Artifact Row Actions

Some artifact rows expose actions directly in the tree view rather than acting as general command surfaces.

• The Binary row can expose Flash to Device and Upload to Device when those actions are applicable.
• The Map File row can expose an open action when the active map file artifact exists.
• The Executable row can expose Start Debugging when debugging is available.

These row actions follow the same artifact and applicability state shown in the tree view. When the related artifact is missing, the row remains visible but its action is disabled.

Map File Open Action

The Map File row exposes an Open action directly on the row rather than through the Configuration view header, overflow menu, or Command Palette.

The action is enabled only when the active map file artifact exists. If the Map File row is present but the artifact is missing, the row remains visible and the action is disabled.

When the action succeeds, the extension opens the resolved map file in an editor.

If invocation is attempted without a valid map-file path, the action returns without opening anything. If opening the file fails after a path has been resolved, the extension shows a user-visible error.

Configuration View Iconography

The Trezor activity-bar container and the Configuration view use the shared SVG icon asset from images/tf-tools.svg as their identifying icon. This is distinct from the extension package logo asset.

• Activity-bar container icon: images/tf-tools.svg
• Configuration view icon: images/tf-tools.svg
• Top-level section icons: none for Build Selection, Build Options, and Build Artifacts
• Build Selection selector icons: circuit-board for Model, target for Target, extensions for Component
• Active selector-choice icon: check
• Inactive selector-choice spacer: images/blank-tree-icon.svg
• Multistate build-option header icon: list-selection
• Active multistate-state icon: check
• Inactive multistate-state spacer: images/blank-tree-icon.svg
• Warning-row icon: warning
• Placeholder-row icon: info
• Artifact-row status icons: pass when the artifact is available, error when the artifact is missing
• Build action icon: tools
• Clippy action icon: checklist
• Check action icon: check-all
• Clean action icon: trash
• Refresh IntelliSense action icon: refresh
• Flash to Device action icon: zap
• Upload to Device action icon: arrow-up
• Open Map File action icon: go-to-file
• Start Debugging action icon: debug-alt

Build Context Display Conventions

Several user-facing surfaces show the active build context using the same display conventions.

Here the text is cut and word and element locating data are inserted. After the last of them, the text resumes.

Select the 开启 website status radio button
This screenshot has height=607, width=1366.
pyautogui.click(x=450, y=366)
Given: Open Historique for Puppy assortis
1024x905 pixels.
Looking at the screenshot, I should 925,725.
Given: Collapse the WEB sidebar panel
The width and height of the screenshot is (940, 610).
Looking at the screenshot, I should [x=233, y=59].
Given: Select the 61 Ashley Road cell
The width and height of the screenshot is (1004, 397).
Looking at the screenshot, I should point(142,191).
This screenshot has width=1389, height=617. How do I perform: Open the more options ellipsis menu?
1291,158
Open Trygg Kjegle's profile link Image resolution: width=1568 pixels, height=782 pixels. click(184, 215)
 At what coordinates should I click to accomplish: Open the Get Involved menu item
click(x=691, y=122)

The shared build-context display format is:

{model-name} | {target-display} | {component-name}

In that format, target-display uses the manifest target shortName when one is defined and otherwise uses the target name.

Some surfaces embed that shared format inside a larger label. For example, a workflow task may use a label such as:

Build {model-name} | {target-display} | {component-name}

Status Bar

The extension can show the active build context in the VS Code status bar as a compact summary outside the Configuration view.

This surface exists so the current model, target, and component remain visible even when the Configuration view is not focused.

Displayed Information

When visible, the status bar shows the active build context using the shared display conventions defined in Build Context Display Conventions.

Visibility Rules

The status bar item is shown only when all of these conditions are true:

• the manifest is loaded successfully
• the active build context resolves to current manifest entries
• tfTools.showConfigurationInStatusBar is enabled

If any of these conditions stops being true, the status bar item is hidden rather than shown with stale or partial information.

Interaction

The status bar entry is not only informational. Selecting it focuses the extension's Configuration view so the user can move directly from the compact summary to the full build-selection and build-option surface.

Refresh Behavior

The status bar stays aligned with the same active build context and manifest state described in Startup And Refresh Behavior.

It is refreshed when the active build context changes, when manifest reload changes the resolved selection labels, and when tfTools.showConfigurationInStatusBar is toggled.

IntelliSense

The extension aligns C/C++ editor assistance with the active build context through the Compile Commands artifact shown in Build Artifacts.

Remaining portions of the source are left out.